**SOURCE TEXT**:

# How do you and your hedgie handle thunderstorms?



## shadowlynx (May 4, 2010)

We had a major series of thunderstorms roal through Oklahomalast night. I had just gotten Harriet out to sit with me when things started to get a bit rougher and closer. It really was not even in my thoughts that the storm could affect her as it does dogs and some other animals. She is still learning to get used to me and is a bit poppy and hissy on a general basis with me touching her at random, but last night she was excessively so! I got the feeling the storm was triggering her behavior and after a few tries I decided it was best to put her back in her cage so she could "hide" and feel safe in her house. 

How do handle storms with your hedgie if any others reacte the same way? Is it best to let her be in her cage or have her out holding her close to me even if I do not pet on her...to build a bond?


----------



## SnufflePuff (Apr 16, 2009)

I never even considered that thunderstorms could make hedgehogs anxious the way dogs get. I don't get a lot here so it's never been much of a problem but the few that I have had I'm pretty sure my hedgehog slept right through.

I always put warm snugglesafe discs or hand warmers in their igloos when it thunderstorms, in case there's a power outage (which there usually is around here), then I just leave them be. If they sleep through it then they aren't bothered by it. However if you hedgehog starts running around his cage like a maniac (this is what dogs do when they are freaked out at thunderstorms) then I would say taking her out and snuggling with her your lap, maybe in a quiet room in the house, is probably a good thing to do  

But if your hedgehog just gets really hissy and poppy and doesn't want to be held during the thunderstorm, I would say leaving her in her "safe place" ie her igloo, is the best thing you can do. Thunderstorms freak me out too, and I feel safest in my bed, so I think your hedgie probably does too.


----------

[Stored data entries]
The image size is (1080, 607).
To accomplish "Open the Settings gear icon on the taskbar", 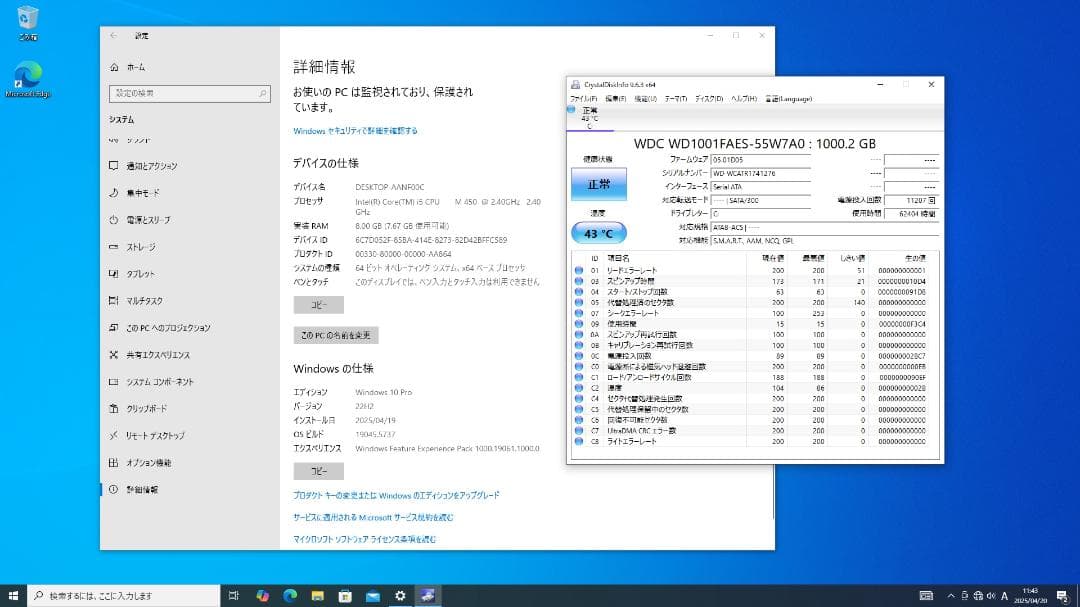I will click(x=400, y=596).
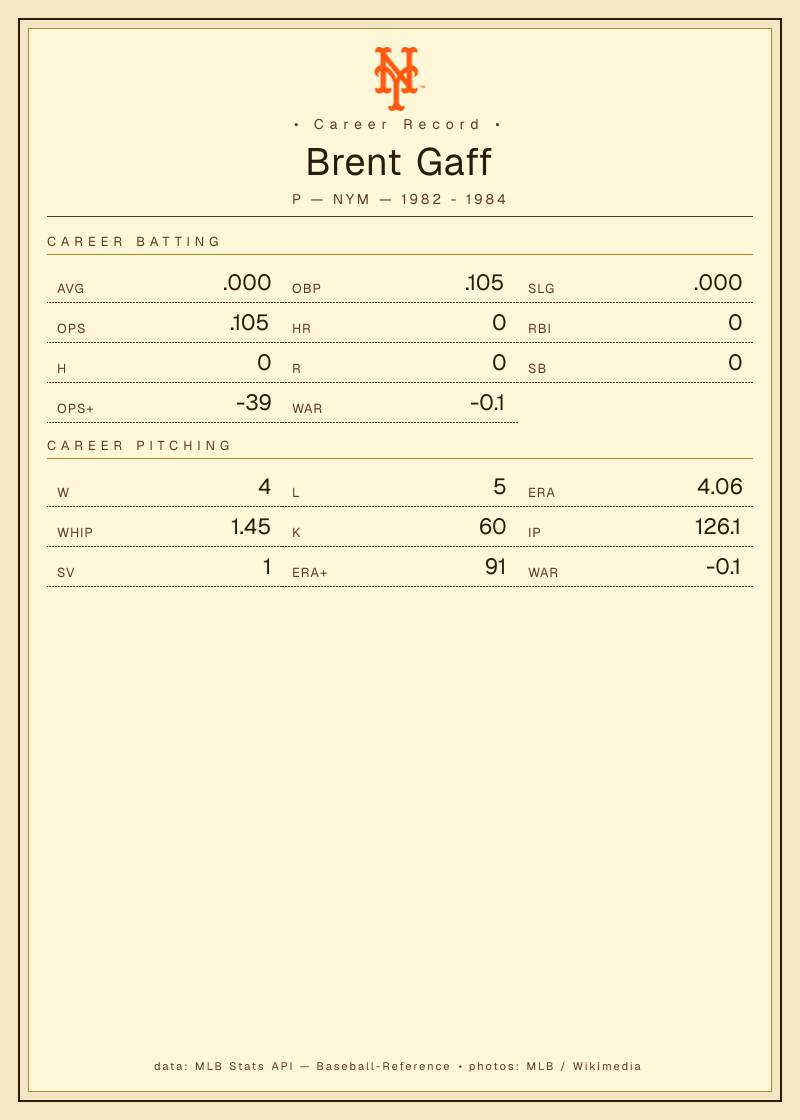Screen dimensions: 800x1120
Task: Select the AVG .000 batting stat
Action: (x=164, y=284)
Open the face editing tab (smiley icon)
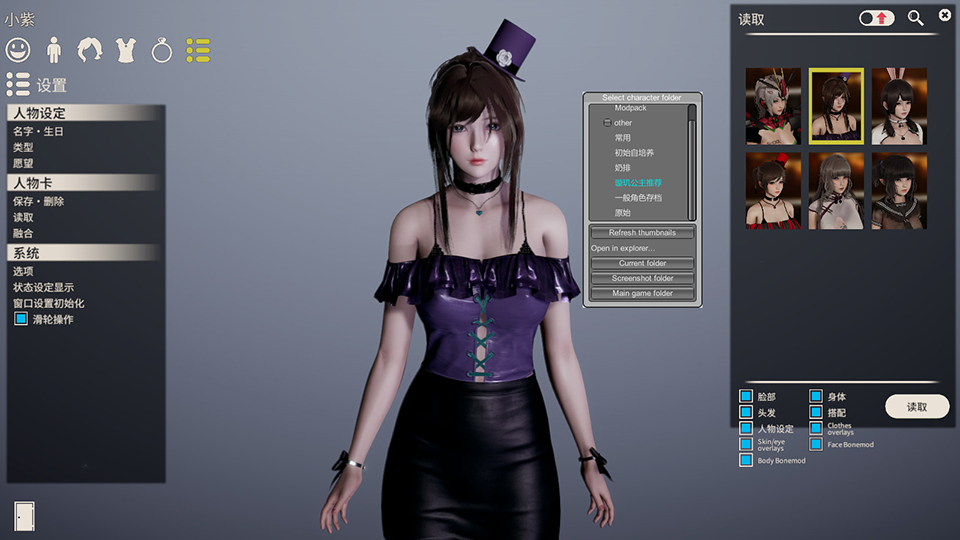The height and width of the screenshot is (540, 960). pos(18,49)
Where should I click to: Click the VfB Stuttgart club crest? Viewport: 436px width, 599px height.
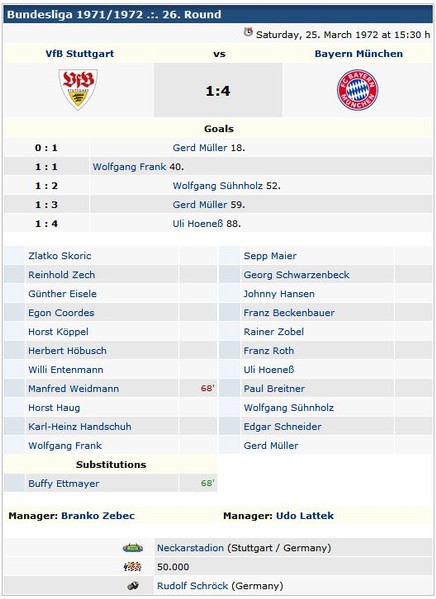pos(78,90)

**REQUIREMENTS**: Write out everything from "How do handle" down to "slept right through." in the thunderstorm thread, and swap "hedgie" for "hedgehog". The entries have no connection to the thunderstorm thread.

**WRITTEN ANSWER**:
How do handle storms with your hedgehog if any others reacte the same way? Is it best to let her be in her cage or have her out holding her close to me even if I do not pet on her...to build a bond?


----------



## SnufflePuff (Apr 16, 2009)

I never even considered that thunderstorms could make hedgehogs anxious the way dogs get. I don't get a lot here so it's never been much of a problem but the few that I have had I'm pretty sure my hedgehog slept right through.